Chikiris's own art was well regarded. "He was an excellent photographer and his photographs were really very beautiful," says filmmaker Victor Grauer. Grauer met Chikiris through their mutual early involvement in Pittsburgh Filmmakers, in the '70s, when Chikiris befriended and photographed prominent visiting experimental filmmakers including Jonas Mekas and Hollis Frampton.

Though he worked in both commercial and art photography, Chikiris was perhaps most prominent as a collector. "He was really known as 'the fiend' because he was such an avid collector," says photographer David Polechko. "That guy was relentless."

A principal enthusiasm was stereoscopy, the simultaneous viewing of two photographic images of the same subject to give the illusion of depth. Linda Benedict-Jones, of the Silver Eye Center for Photography, recalls that Chikiris's antique stereoscopes of the 1870s railroad labor wars were featured in the Carnegie Museum's 1997 Pittsburgh Revealed show. He also donated a display of 19th-century portraits that highlighted Silver Eye's 2001 Pittsburgh Collects show.

"His collecting taste was as varied as the appearance of his apartment," says Benedict-Jones. "He was one of the champions. He firmly believed that photography was an important art form and he was fairly vocal about it."

"He was not only a good photographer but was a good historian [of photography]," says Bruce Klein, president of the board of Photo Antiquities, a museum located across East Ohio Street from Chikiris's longtime home on the North Side. "He was a world of knowledge. & He helped us out a tremendous amount throughout the years."

According to his obituary in the National Stereoscopic Association journal Stereo World, Chikiris also made and sold 3-D views of steel mills and Pittsburgh sports figures, and built stereoscopic viewers.

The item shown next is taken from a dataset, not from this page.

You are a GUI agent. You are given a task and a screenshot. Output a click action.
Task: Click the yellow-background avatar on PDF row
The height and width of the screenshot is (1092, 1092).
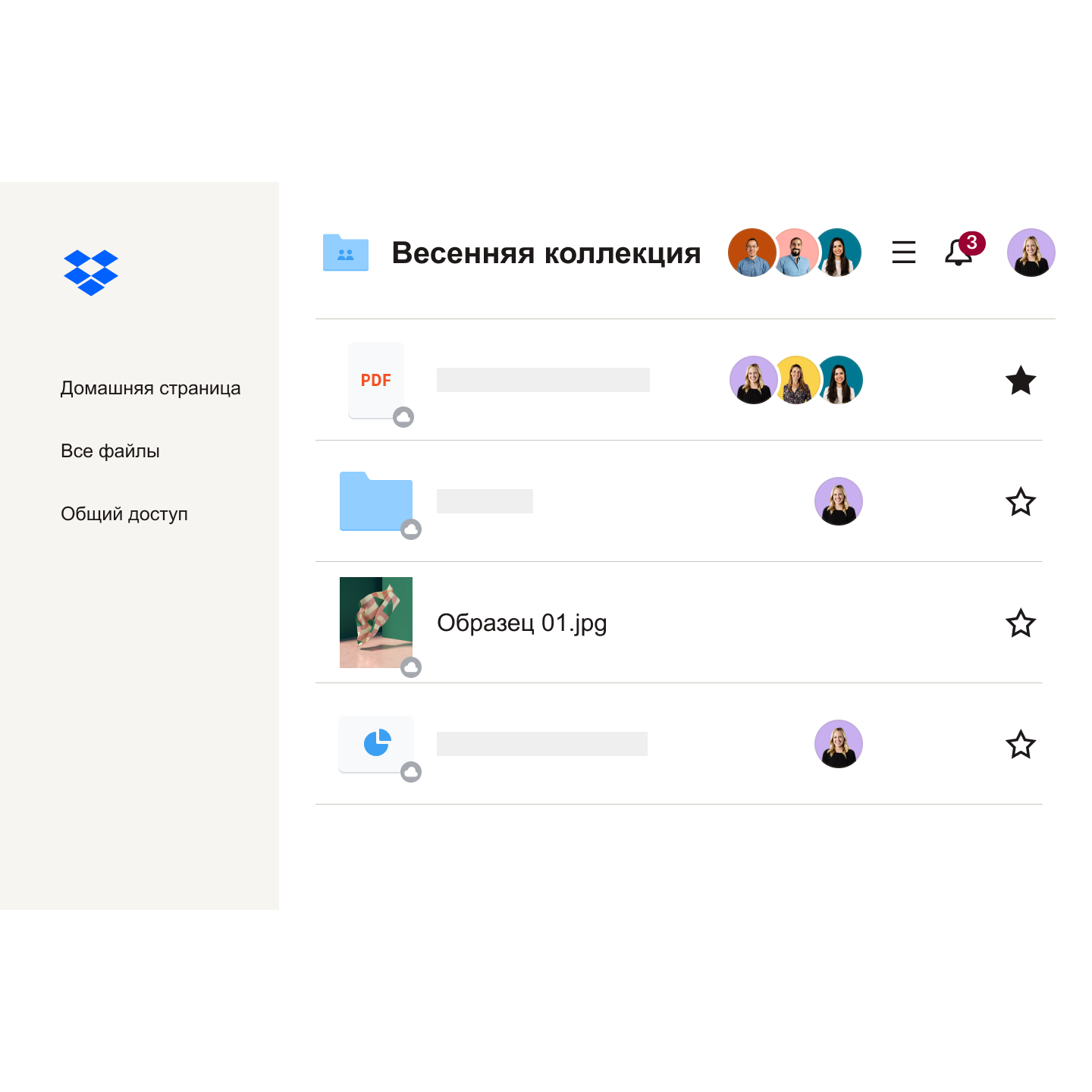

Chikiris, who photographed for the Press into the 1980s, was similarly engaged collecting experimental films, as evidenced especially by his archive of Brakhage's Songs, which represent an important phase in the artist's career following his groundbreaking early films.

Brakhage started shooting the Songs (all of which are silent) on 8 mm after his 16 mm gear was stolen in 1964, but embraced the smaller format as a way to inexpensively create a poetic cinematic diary of everyday life. Song I, for instance, is a portrait of his wife, Jane. Song XVII wittily juxtaposes a stained-glass cathedral with a movie house, while XX studies fire, water and majestic, fog-shrouded trees. A series of "song traits" portrays friends and family, including mythic images of a man soldering; a few moments with Jonas Mekas; and a study of an infant on all fours that's distinguished by sudden shifts from color to black and white and beautiful close-ups of its chubby hands.

In all, through 1970 Brakhage made 30 Songs, which he saw as a single, serial work. The two-hour Jefferson Presents & show will sample liberally from them, a fitting memorial to both Brakhage and one of his biggest local admirers.